Collected data

┏━━

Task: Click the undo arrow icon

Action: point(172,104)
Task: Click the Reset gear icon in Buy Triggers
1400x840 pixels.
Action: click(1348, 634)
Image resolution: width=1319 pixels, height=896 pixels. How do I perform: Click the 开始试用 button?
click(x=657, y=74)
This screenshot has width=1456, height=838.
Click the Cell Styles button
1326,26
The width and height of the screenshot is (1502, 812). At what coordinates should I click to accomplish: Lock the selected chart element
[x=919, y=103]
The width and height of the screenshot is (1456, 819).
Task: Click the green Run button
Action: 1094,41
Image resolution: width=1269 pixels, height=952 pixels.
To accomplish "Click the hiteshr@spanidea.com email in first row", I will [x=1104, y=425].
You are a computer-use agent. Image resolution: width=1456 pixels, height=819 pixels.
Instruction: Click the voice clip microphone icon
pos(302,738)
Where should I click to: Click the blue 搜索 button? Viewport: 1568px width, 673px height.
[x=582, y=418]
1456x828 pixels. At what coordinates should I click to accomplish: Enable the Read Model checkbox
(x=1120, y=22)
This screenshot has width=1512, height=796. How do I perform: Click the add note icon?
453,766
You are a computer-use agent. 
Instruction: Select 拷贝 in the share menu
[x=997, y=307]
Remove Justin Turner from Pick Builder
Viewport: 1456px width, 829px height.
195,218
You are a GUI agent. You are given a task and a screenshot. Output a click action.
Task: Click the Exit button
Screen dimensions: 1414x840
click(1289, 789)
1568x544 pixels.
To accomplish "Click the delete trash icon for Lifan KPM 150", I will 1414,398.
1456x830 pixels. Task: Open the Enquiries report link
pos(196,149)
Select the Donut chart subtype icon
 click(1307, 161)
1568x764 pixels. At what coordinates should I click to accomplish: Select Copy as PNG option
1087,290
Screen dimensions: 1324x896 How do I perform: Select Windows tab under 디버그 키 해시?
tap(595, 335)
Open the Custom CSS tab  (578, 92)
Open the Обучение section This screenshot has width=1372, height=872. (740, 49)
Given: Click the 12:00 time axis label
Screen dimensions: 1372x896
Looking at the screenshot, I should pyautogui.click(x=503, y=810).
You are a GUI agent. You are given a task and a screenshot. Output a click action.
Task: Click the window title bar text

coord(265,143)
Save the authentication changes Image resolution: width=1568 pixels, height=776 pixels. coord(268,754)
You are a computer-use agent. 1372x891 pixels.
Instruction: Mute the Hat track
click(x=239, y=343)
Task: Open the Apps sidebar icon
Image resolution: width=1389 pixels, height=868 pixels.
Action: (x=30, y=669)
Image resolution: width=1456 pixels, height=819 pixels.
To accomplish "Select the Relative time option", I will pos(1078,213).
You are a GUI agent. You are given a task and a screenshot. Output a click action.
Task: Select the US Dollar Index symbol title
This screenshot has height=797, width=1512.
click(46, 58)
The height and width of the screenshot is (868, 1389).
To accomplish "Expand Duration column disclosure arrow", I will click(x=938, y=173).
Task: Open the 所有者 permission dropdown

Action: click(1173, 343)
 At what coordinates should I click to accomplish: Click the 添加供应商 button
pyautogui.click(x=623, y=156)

┗━━

Could you print, word for word, the line containing "The height and" and every line after it through the end of the records, and nothing else?

The height and width of the screenshot is (868, 1389).
To accomplish "Expand Duration column disclosure arrow", I will click(x=938, y=173).
Task: Open the 所有者 permission dropdown

Action: click(1173, 343)
 At what coordinates should I click to accomplish: Click the 添加供应商 button
pyautogui.click(x=623, y=156)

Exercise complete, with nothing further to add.